Who can attend and vote at the Annual Meeting?

Shareholders of record as of the close of business on March 6, 2020 (the "Record Date") are entitled to attend and vote at the Annual Meeting. Each share of the Corporation's common stock, par value $1.00 per share, is entitled to one vote on each matter to be voted on at the Annual Meeting and can be voted only if the shareholder of record is present to vote or is represented by proxy.

What constitutes a quorum at the Annual Meeting?

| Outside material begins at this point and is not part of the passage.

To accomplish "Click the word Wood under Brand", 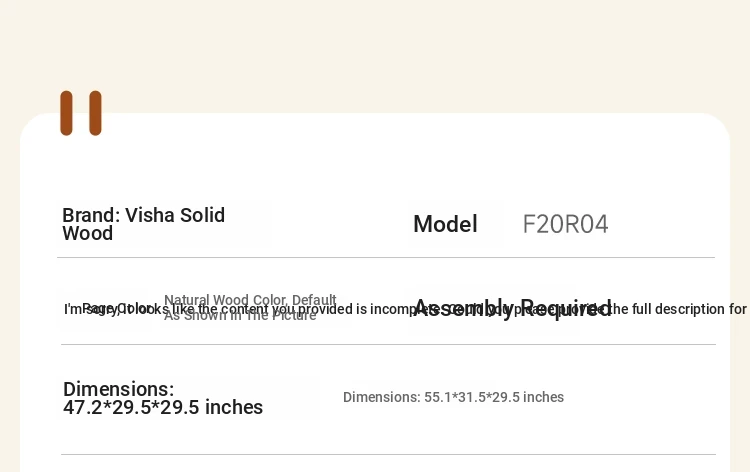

The presence at the Annual Meeting, in person or represented by proxy, of the holders of a majority of the outstanding shares of common stock ("outstanding shares") on the Record Date will constitute a quorum. On the Record Date, there were 42,708,614 outstanding shares. To determine whether a quorum exists, proxies received but marked "abstain" and so-called "broker non-votes" (described on the following page) will be counted as present.

What will I be voting on?

Election of each of the four nominees for director named on page 14 of this Proxy Statement under "Proposal No. 1 – Election of Directors."
Ratification of the Audit Committee's selection of KPMG LLP as the Corporation's independent registered public accounting firm for the fiscal year ending January 2, 2021, as described on page 17 of this Proxy Statement under "Proposal No. 2 – Ratification of Appointment of Independent Registered Public Accounting Firm."
Adoption of an advisory resolution approving the compensation of the Corporation's named executive officers as described on page 18 of this Proxy Statement under "Proposal No. 3 – Advisory Vote to Approve Named Executive Officer Compensation."

Why am I receiving my proxy materials electronically instead of receiving paper copies through the mail?

In accordance with SEC rules, instead of mailing a printed copy of our proxy materials to all of our shareholders, we have elected to furnish proxy materials to shareholders via the Internet. This supports our on-going commitment to sustainability by reducing costs associated with mailing proxy materials.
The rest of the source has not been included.